Volte-face du «caïd dominicain» Yvan Cech et de ses deux principaux acolytes, qui ont coupé court à leur procès en avouant leur participation à des affaires de gangstérisme et de trafic de cocaïne cachée dans des lingots d'aluminium. En échange de ces plaidoyers, le ministère public a laissé tomber les accusations portées contre les deux femmes impliquées dans le dossier.

Tout en procédant à la dissolution du jury hier, le juge Guy Cournoyer a indiqué que le procès n'est pas terminé pour autant. Fait inusité, il lui reste encore à disposer de deux importantes requêtes, l'une en abus de procédures et l'autre pour délai déraisonnable, que Cech a déposées - et que les avocats ont plaidées - avant l'entrée en scène des jurés, le 1er décembre.

 

Difficile à imaginer, mais advenant que le juge Cournoyer donne raison à l'avocat de Cech sur une des deux requêtes, ce dernier pourrait être libéré dès la mi-janvier. En vérité, le truand de 64 ans joue le tout pour le tout en plaidant coupable. Face à la preuve accablante de la poursuite, il estime que ses chances d'acquittement devant le jury étaient minces. Il s'en remet donc aux deux décisions cruciales que le juge a prises en délibéré et qu'il entendait rendre à l'issue du procès.

Quoique surprenant, ce revirement était prévisible. Dès le premier jour du procès, en l'absence du jury, l'avocat de Cech, Me Julio Perris, avait évoqué devant le juge Cournoyer l'audacieux scénario qui vient de se jouer. Le procès allait entrer dans sa troisième semaine quand les avocats de la défense ont annoncé, après discussions avec le procureur de la Couronne, Pierre Goulet, que Cech et deux autres accusés souhaitaient se reconnaître coupable aux diverses charges portées contre eux.

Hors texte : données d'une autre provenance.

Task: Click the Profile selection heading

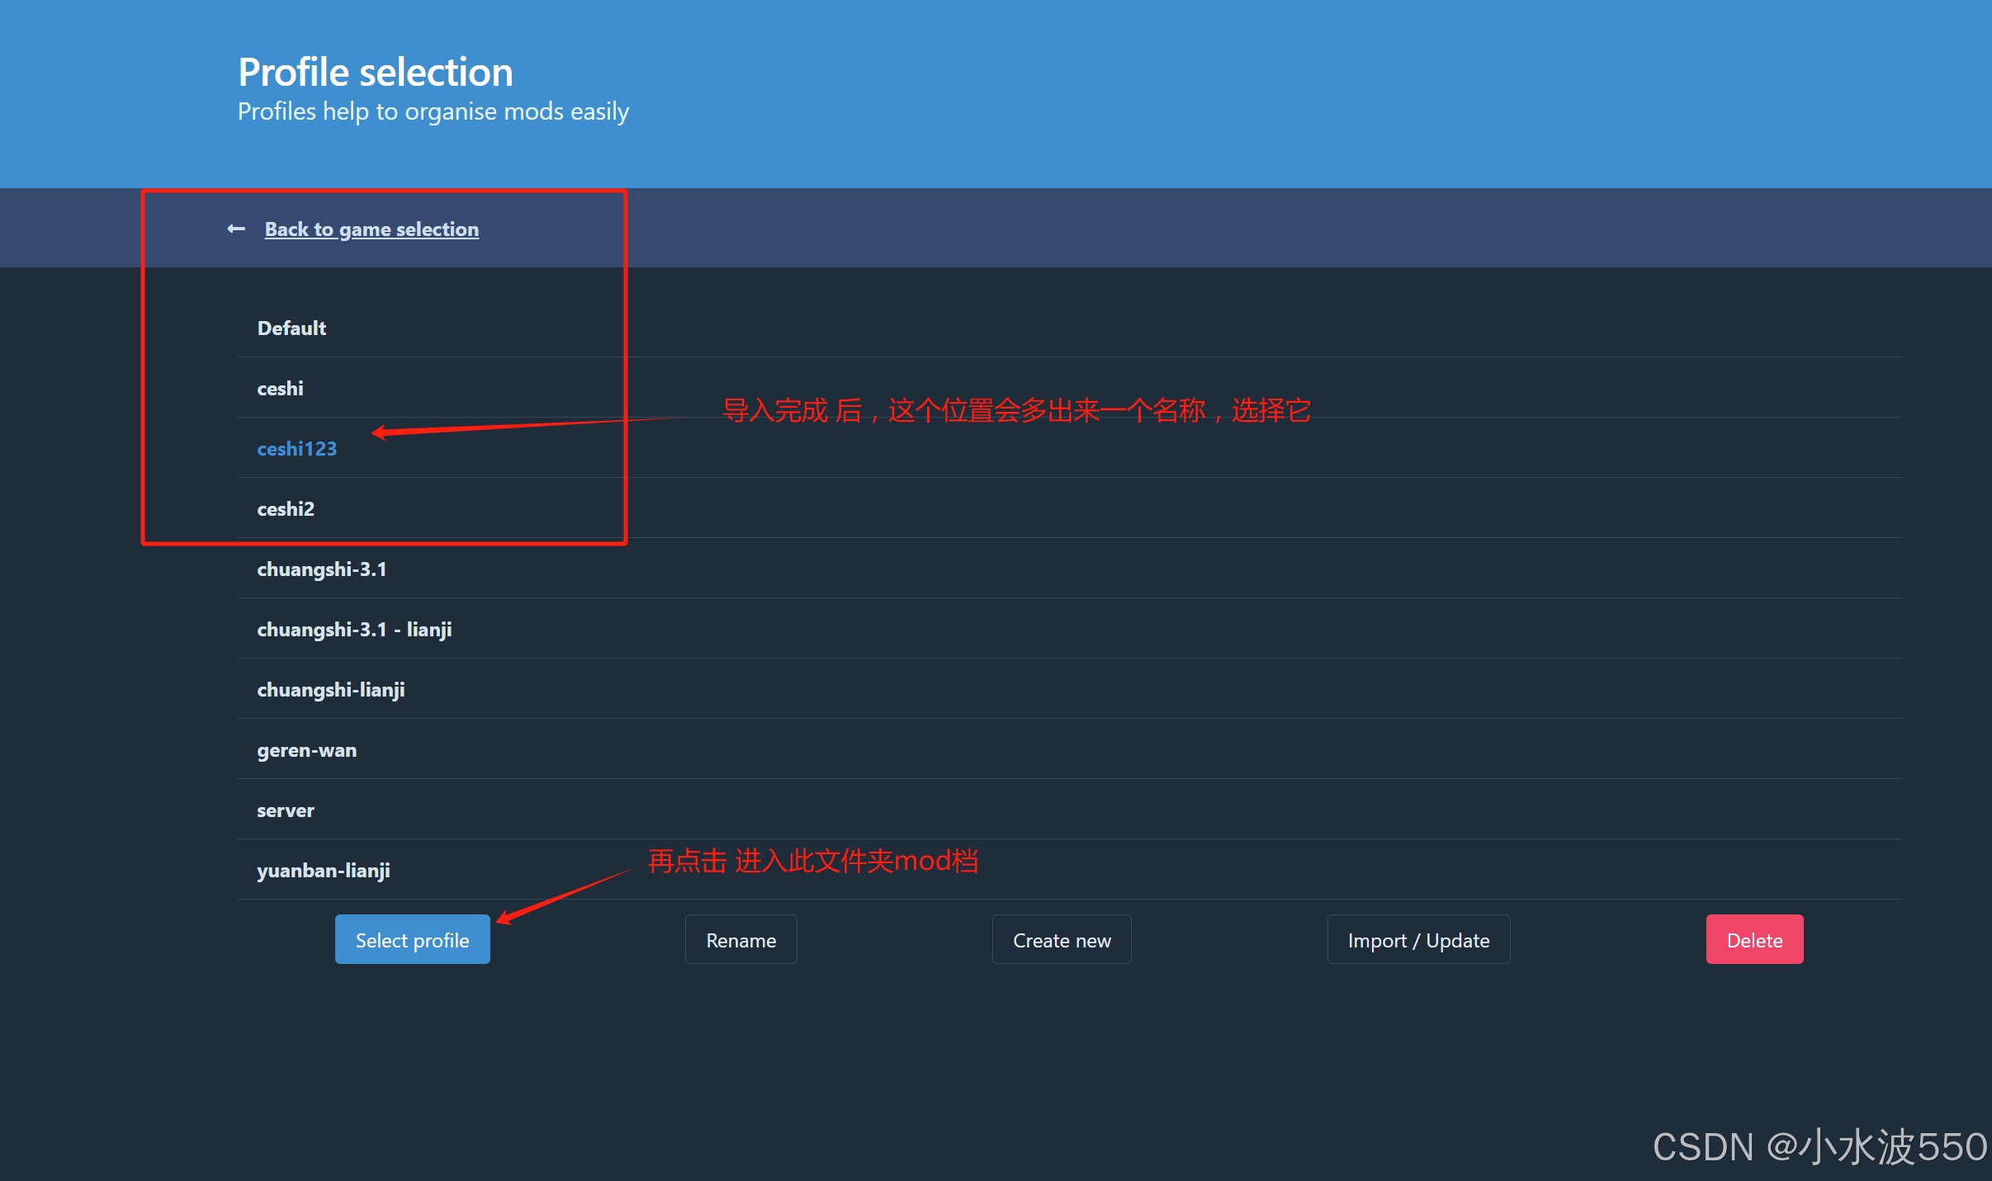Action: tap(376, 72)
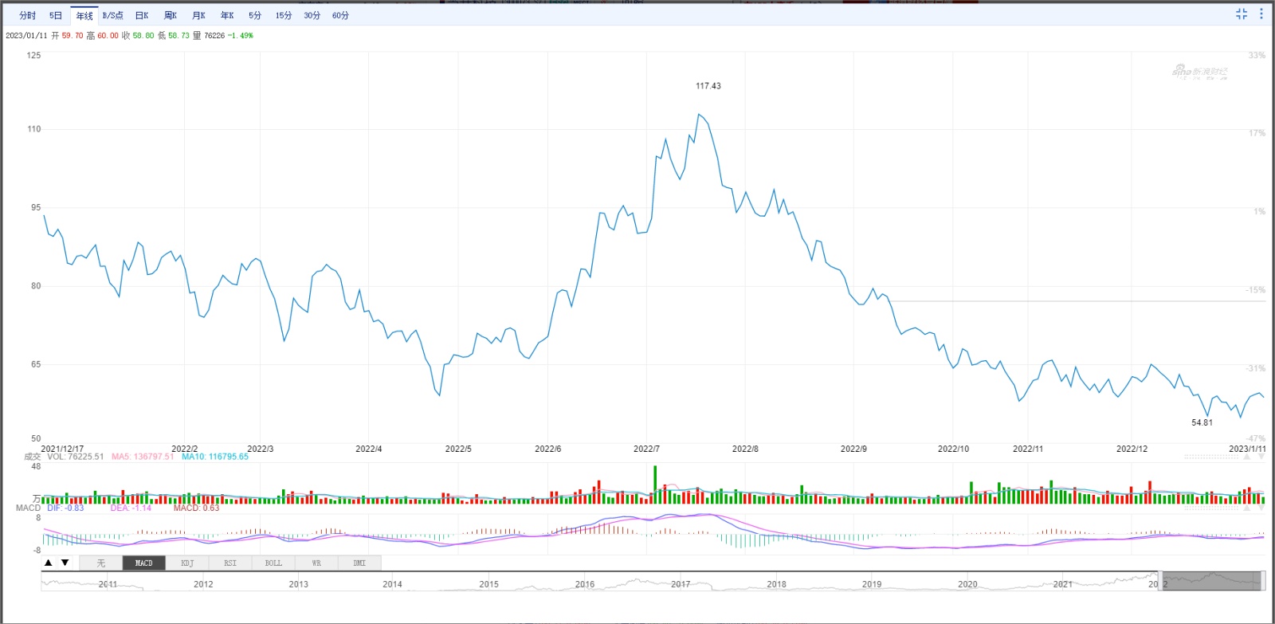The width and height of the screenshot is (1275, 624).
Task: Choose the 15分 interval tab
Action: [284, 15]
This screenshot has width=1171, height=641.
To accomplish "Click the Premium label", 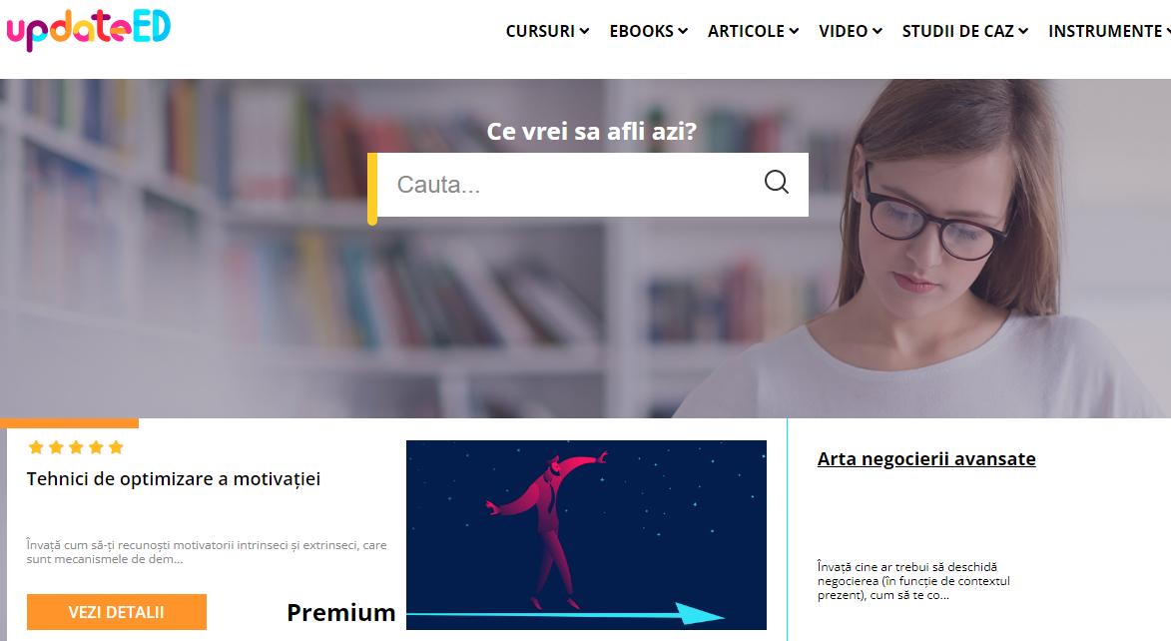I will 341,613.

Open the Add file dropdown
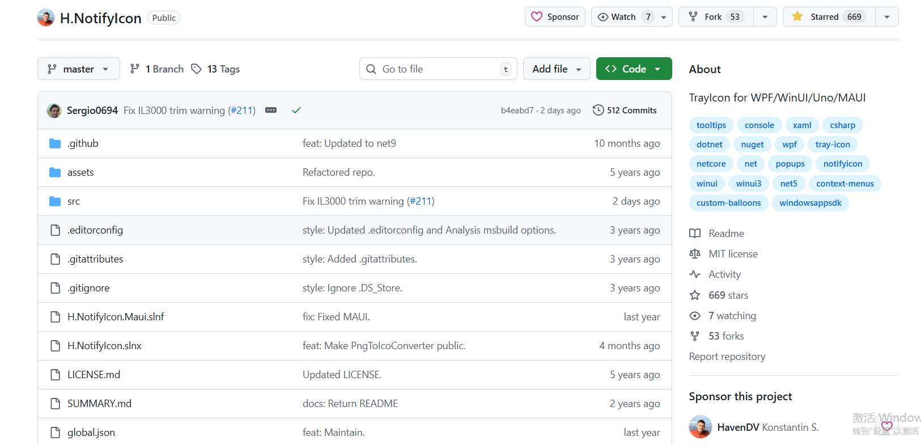[x=557, y=69]
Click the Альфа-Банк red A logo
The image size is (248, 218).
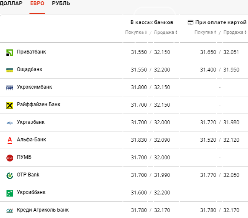click(10, 140)
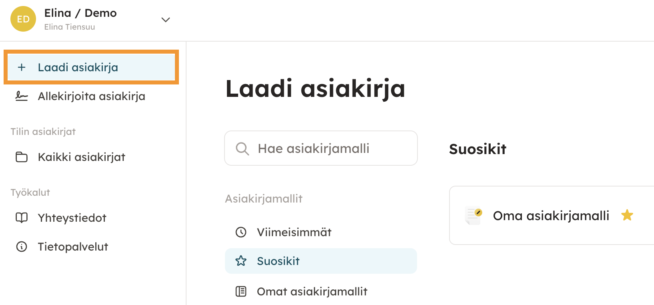Click the magnifying glass search icon
Viewport: 654px width, 305px height.
coord(242,148)
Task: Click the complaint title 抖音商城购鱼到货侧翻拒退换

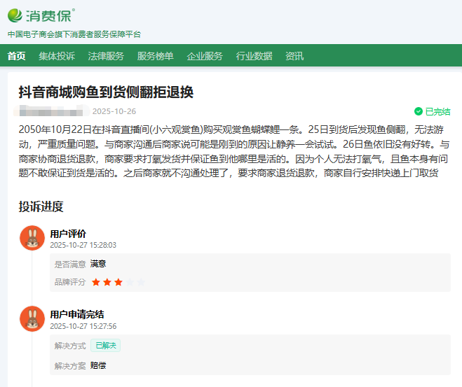Action: (105, 92)
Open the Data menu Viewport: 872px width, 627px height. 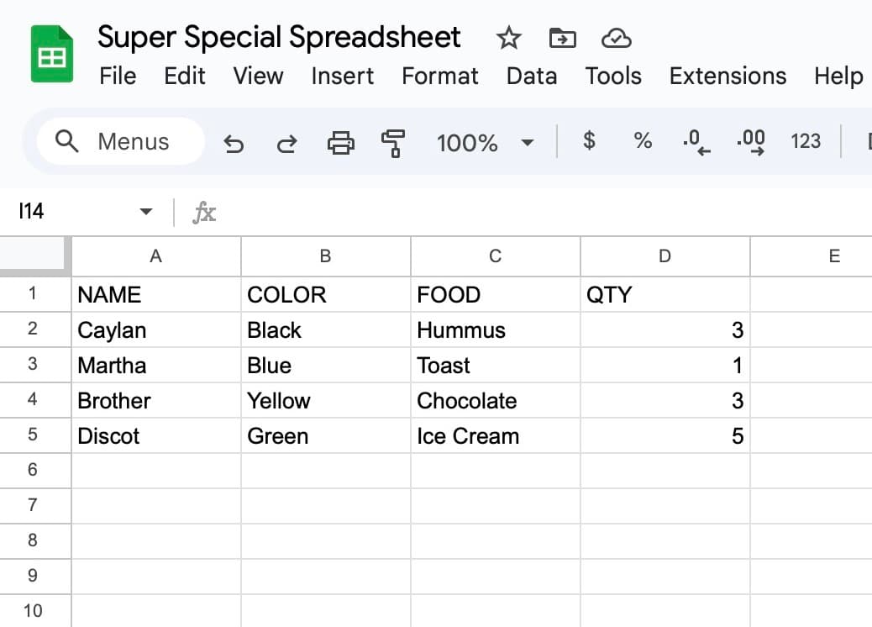(x=531, y=76)
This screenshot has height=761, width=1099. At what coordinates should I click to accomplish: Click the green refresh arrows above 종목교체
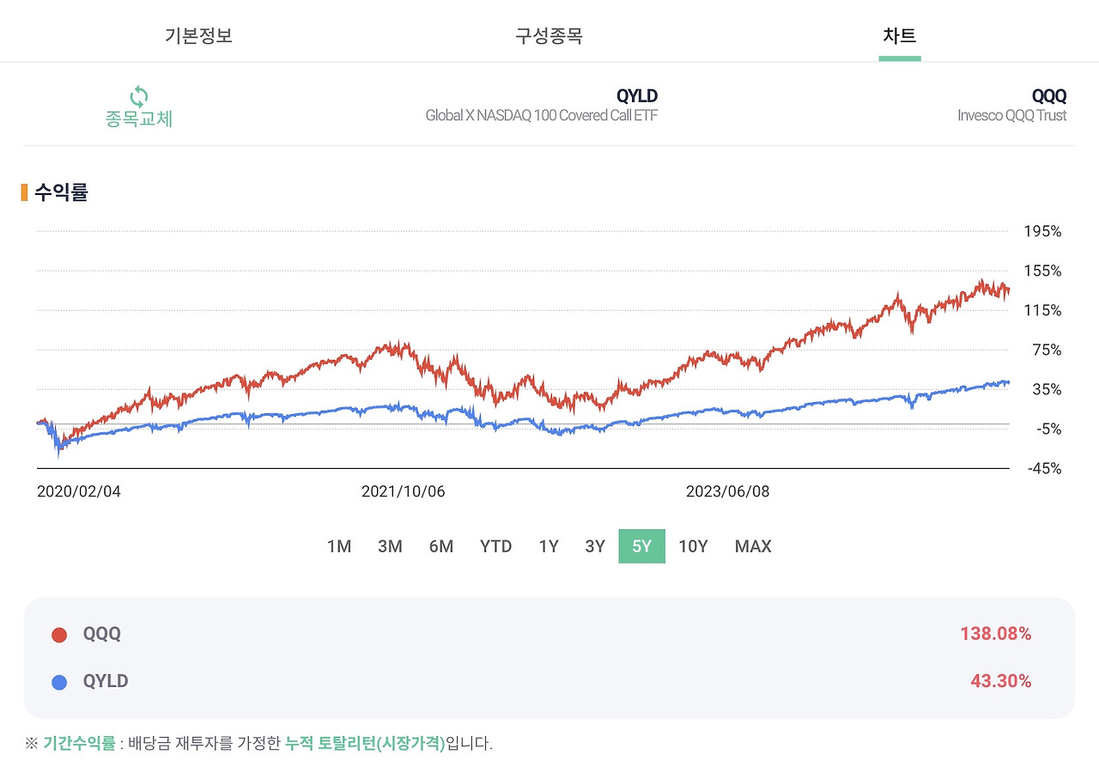click(137, 94)
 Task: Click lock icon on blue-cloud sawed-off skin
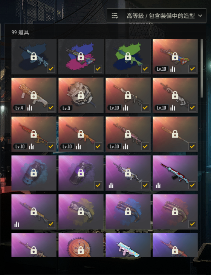coord(128,212)
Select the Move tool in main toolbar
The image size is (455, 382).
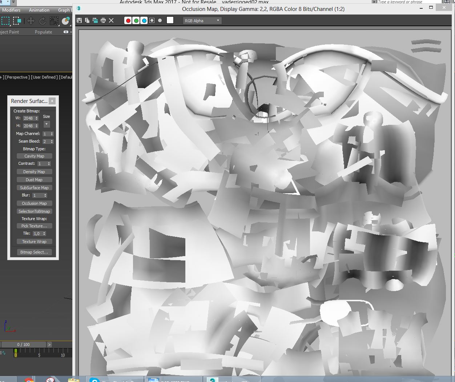point(31,21)
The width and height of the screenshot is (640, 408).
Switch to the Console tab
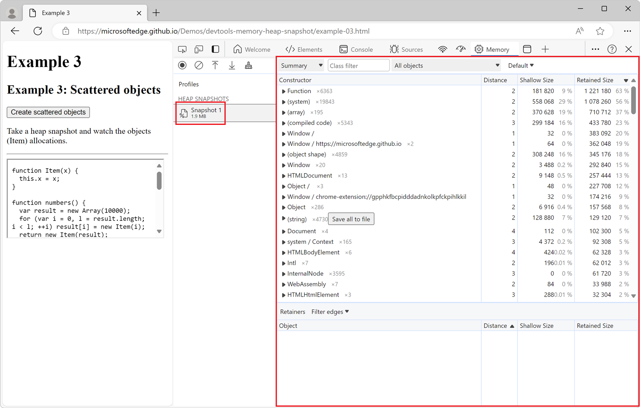click(x=356, y=49)
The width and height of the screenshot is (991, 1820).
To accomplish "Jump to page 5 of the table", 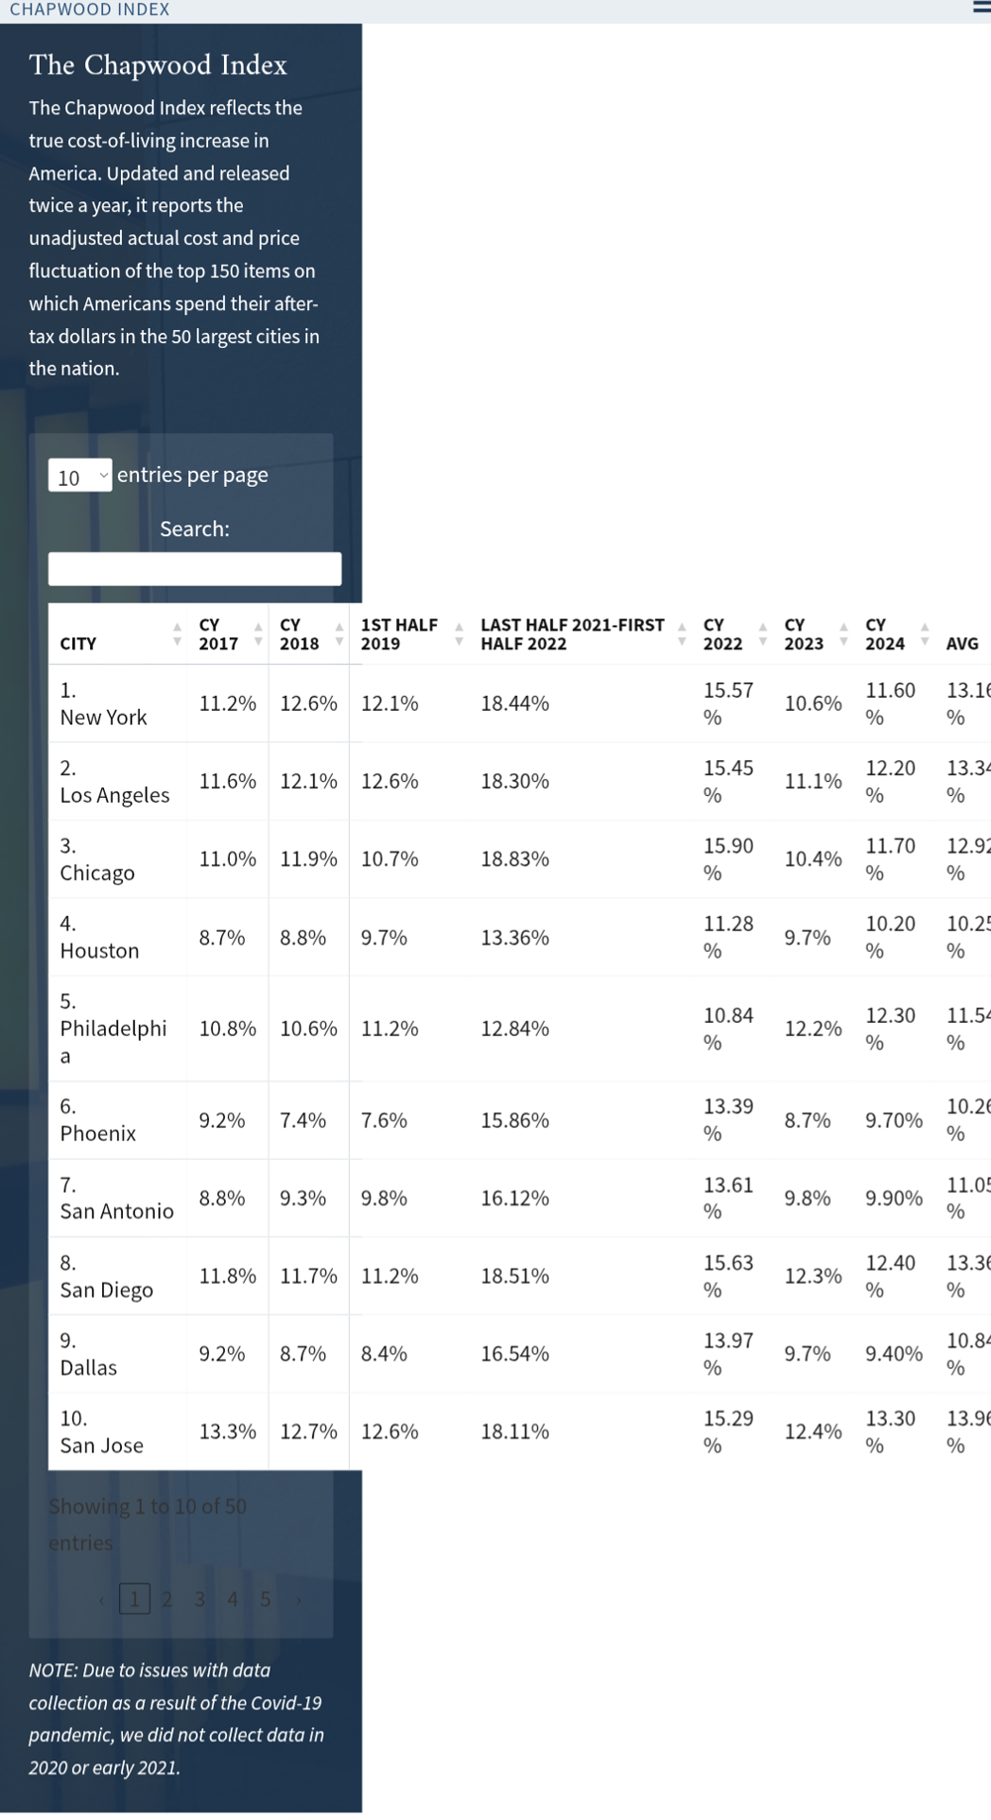I will [266, 1599].
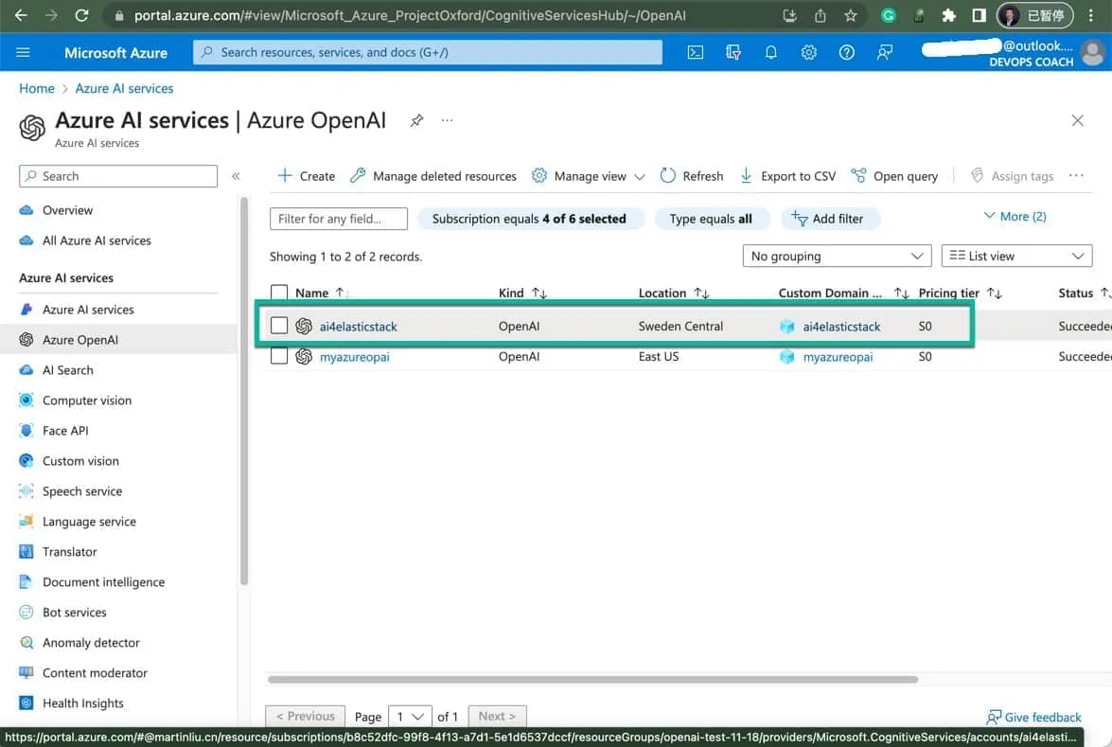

Si le sort de Cech demeure incertain en raison des deux requêtes en suspens, ceux de son gendre Atilio Martinez, 46 ans, et de l'ancien policier Richard Sanschagrin, de Québec, 56 ans, sont scellés à jamais. Quant aux deux autres accusées, Darinka Cech, 34 ans - elle est la fille du gangster déchu - et sa belle-soeur, Ana-Margarita Ruiz Martinez, 40 ans, elles ont été libérées des accusations.

Devant le tribunal, Sanschagrin a implicitement reconnu avoir aidé Cech à faire entrer au Québec près de 700 kilos de cocaïne, entre septembre 2004 et mai 2006. La drogue est arrivée par bateau à quelques mois d'intervalle. Elle était cachée dans des centaines de lingots d'aluminium spécialement usinés au Venezuela. C'est Cech, depuis la République dominicaine, où il vit depuis 26 ans, qui négociait avec les fournisseurs colombiens. Atilio Martinez, son gendre, s'occupait de la distribuer et de collecter l'argent. Leur unique client était le Hells Angel Mario Brouillette.

Le juge Cournoyer entendra les représentations sur sentence à compter du 6 janvier. Les trois accusés sont détenus depuis mai 2006. Le juge décidera le 16 janvier du bien-fondé des requêtes d'Yvan Cech. En gros, ce dernier conteste les circonstances de son arrestation et de son renvoi de la République dominicaine, ainsi que son rapatriement à Montréal, où il s'est mis à table à son arrivée. Il a par la suite changé d'idée, préférant affronter la justice, plutôt que témoigner contre ses complices.